SAN FRANCISCO – Lori Haigh, owner of Capobianco Gallery in North Beach here, was spat on and knocked unconscious last week for exhibiting an artwork highlighting the torture of Iraqi detainees at Abu Ghraib prison.

The assault came after two weeks of escalating threats. Now that painting may end up displayed at San Francisco City Hall.

San Francisco Supervisor Aaron Peskin June 8 introduced a resolution to hang the painting, titled “The Abuse,” in City Hall and to condemn the attacks against Haigh. Peskin told the San Francisco Chronicle that displaying the art work would send a message to residents that elected officials won’t tolerate efforts to stifle political dissent.

“The Abuse” depicts three U.S. soldiers leering at a group of naked men in hoods with wires connected to their bodies. The one in the foreground has a blood-spattered American flag patch on his uniform. In the background, a soldier in sunglasses guards a blindfolded woman.

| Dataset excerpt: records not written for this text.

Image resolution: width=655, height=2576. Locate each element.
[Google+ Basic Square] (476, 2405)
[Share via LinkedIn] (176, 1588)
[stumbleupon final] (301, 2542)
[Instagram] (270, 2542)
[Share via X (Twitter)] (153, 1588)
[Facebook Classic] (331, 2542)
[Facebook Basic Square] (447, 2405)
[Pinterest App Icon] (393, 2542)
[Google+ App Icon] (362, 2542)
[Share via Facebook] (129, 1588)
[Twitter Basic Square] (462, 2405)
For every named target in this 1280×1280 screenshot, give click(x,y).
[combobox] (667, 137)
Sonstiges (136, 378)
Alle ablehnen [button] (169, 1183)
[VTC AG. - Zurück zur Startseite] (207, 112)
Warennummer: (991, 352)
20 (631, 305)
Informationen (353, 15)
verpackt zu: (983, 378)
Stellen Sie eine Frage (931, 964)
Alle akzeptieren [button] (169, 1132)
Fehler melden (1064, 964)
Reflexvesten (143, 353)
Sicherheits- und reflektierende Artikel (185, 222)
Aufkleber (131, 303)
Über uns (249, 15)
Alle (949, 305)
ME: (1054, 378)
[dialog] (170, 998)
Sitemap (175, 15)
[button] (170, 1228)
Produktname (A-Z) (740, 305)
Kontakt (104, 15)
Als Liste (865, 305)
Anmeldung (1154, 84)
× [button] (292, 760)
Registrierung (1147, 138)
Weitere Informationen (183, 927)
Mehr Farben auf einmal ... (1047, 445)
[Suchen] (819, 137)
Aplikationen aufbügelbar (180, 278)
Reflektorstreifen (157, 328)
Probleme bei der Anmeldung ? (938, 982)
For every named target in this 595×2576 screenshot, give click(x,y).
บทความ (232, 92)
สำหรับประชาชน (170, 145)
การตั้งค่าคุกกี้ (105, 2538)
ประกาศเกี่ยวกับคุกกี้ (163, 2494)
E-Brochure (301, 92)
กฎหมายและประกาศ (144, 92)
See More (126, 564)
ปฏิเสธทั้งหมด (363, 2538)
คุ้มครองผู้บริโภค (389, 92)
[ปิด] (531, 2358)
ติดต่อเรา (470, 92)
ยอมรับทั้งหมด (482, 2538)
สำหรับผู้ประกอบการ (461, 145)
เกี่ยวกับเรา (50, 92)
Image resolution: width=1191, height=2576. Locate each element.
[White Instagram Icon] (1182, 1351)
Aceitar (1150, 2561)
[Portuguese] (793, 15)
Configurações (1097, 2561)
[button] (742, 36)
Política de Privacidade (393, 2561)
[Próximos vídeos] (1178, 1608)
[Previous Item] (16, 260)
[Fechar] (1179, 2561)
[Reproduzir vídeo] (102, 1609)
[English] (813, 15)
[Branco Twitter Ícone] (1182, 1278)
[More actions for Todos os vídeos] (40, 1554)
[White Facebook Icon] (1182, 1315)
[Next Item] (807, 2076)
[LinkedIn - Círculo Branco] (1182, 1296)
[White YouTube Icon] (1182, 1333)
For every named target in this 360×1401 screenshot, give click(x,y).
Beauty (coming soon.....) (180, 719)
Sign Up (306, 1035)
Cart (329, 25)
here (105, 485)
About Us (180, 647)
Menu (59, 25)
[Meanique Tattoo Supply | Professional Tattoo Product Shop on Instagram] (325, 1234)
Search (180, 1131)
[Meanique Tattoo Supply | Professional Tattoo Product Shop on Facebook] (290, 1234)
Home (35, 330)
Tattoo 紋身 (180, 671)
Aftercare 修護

The artist Guy Colwell, whose picture was a late addition to a month-long exhibit of his work at the gallery, is known for his social realist style, comic books, and antiwar activism in the San Francisco area. He was jailed for two years in 1968 for opposing the Vietnam War.

Within days of putting Colwell’s painting in a front window, Haigh came to work to find the gallery’s entrance trashed with garbage, eggs and broken glass. Her business answering machine filled up with threats and slurs. She was called “un-American.”

On June 5 local artists and writers staged a protest outside the gallery, denouncing the attack and the threats against the gallery as an assault on freedom of expression.